Raw materials and capital goods such as machinery will be traded within the region without tariffs while intermediate products will be taxed at 10 per cent and finished goods at 25 per cent.

The launch of the Customs Union, which was delayed twice because of Zimbabwe’s political turmoil, and to allow for more time for negotiations on the harmonisation of tariffs, was a major economic victory for a region that is home to some of Africa’s worst conflicts.

But analysts warn the Customs Union and the new development initiatives were off to a bad start in the hands of Zimbabwean strongman President Robert Mugabe who took over as chairman of the bloc from Kenya’s President Mwai Kibaki.

They fear that for the next 12 months, Comesa could be turned into a dictators’ club with Mugabe at the helm.

The 85-year old leader, whose country is emerging from a decade of international isolation, did little to allay the fears when he invited Bashir, who defied an International Criminal Court arrest warrant for alleged crimes against humanity to seek the solidarity of his peers.

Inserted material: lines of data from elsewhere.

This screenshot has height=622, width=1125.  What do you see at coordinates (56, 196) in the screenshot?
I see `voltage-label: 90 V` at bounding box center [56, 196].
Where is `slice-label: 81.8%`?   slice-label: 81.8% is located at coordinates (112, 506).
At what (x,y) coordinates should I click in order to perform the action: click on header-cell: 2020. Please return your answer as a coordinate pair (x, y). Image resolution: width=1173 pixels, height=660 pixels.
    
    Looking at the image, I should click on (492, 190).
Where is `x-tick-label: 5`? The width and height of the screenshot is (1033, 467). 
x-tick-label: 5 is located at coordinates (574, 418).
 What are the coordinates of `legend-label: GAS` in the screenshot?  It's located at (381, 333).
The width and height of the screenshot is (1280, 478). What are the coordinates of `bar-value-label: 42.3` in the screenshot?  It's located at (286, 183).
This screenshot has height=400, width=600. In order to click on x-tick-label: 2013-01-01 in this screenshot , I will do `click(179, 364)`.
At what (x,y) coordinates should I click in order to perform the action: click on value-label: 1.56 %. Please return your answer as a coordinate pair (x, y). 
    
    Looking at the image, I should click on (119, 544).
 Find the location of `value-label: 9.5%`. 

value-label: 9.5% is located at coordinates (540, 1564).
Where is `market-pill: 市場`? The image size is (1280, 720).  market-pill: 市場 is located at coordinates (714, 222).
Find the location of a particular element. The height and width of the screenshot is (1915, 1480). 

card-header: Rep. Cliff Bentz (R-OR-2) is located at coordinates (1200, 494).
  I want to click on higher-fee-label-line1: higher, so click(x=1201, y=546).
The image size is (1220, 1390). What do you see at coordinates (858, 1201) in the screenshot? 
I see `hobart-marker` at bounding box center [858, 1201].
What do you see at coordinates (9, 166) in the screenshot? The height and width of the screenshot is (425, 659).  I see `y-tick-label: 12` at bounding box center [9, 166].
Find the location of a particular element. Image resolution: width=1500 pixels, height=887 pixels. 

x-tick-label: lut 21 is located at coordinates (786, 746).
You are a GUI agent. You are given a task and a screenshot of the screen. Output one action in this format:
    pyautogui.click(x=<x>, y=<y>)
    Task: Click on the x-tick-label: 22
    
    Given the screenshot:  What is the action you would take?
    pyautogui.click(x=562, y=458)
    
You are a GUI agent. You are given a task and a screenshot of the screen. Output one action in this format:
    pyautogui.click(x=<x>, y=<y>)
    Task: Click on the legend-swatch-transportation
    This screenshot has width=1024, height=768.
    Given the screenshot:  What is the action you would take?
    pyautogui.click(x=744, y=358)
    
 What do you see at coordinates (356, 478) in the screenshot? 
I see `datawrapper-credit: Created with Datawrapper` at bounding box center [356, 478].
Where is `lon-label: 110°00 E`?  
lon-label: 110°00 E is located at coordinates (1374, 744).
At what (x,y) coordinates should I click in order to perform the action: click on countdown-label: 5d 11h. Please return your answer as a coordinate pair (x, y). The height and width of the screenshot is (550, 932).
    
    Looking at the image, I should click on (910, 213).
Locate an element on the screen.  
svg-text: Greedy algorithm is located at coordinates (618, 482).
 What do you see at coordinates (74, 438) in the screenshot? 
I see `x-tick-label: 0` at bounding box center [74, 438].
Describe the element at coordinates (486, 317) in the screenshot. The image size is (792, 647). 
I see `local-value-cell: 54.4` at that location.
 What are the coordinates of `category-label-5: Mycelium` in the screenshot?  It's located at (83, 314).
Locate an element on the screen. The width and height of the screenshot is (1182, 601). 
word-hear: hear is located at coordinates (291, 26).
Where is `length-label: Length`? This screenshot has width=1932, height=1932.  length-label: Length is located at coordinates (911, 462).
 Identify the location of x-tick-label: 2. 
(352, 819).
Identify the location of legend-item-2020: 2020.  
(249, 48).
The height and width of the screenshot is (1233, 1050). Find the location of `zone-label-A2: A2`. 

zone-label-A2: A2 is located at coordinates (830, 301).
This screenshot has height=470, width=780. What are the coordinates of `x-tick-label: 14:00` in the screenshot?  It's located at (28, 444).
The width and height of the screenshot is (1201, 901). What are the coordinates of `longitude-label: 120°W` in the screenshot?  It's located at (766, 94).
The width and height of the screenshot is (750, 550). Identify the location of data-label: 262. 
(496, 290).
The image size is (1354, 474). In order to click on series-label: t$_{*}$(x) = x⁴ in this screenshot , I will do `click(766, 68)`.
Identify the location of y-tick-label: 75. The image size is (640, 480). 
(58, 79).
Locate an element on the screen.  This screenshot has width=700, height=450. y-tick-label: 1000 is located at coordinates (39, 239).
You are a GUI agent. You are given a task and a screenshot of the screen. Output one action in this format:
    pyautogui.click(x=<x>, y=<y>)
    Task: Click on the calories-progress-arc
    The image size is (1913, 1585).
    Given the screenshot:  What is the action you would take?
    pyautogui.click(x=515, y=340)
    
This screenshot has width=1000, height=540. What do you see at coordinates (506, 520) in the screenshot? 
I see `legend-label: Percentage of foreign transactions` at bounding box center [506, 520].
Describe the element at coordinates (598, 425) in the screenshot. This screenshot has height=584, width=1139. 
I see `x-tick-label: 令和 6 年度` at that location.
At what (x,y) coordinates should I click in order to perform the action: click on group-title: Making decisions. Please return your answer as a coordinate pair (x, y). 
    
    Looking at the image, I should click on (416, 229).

The last time Mugabe was in charge of a major regional bloc — a political organ of the Southern African Development Community — nearly 10 years ago, he dragged almost half of Comesa member states into a bloody DRC conflict.

“If you look at the communique, you will realise that the discussions focused on politics rather than trade,” said Enock Matshazi, an investment analyst.

The bloc has been working on having a Customs Union as a follow up to a Free Trade Area launched in 2000.

But only 14 countries have been participating in the FTA, which has seen intraregional trade levels growing from $3 million at the time of the launch to over $9 million at the end of last year.

This trade is mainly in goods produced in FTA participating countries and does not attract duty among members who are signed up.

A Zimbabwean economist, Andr-ew Chirewo, said the bloc appeared unready for the Customs Union given that some countries including Ethiopia, DRC, Seychelles, Swaziland and Uganda were yet to confirm membership since they were not participating in the FTA.

Moreover, intra-Comesa trade has generally been very low, averaging just five per cent of that in 2007, he told Zimbabwe’s Independent newspaper.

Comesa is also eyeing a common currency but economists caution that it should only be introduced when intra-member economic disparities have been minimised.

Most of the countries have lifted visa restrictions on travel within the bloc, which analysts say points to a commitment to achieve regional integration.

Comesa consists of Burundi, the Comoros, the Democratic Republic of Congo, Djibouti, Egypt, Eritrea, Ethopia, Kenya, Libya, Madagascar, Malawi, Mauritius, Rwanda, Seychelles, Sudan, Swaziland, Uganda, Zambia and Zimbabwe.

The region is home to 400 million people, with a combined gross domestic product of $360 billion — making it Africa’s biggest trading bloc.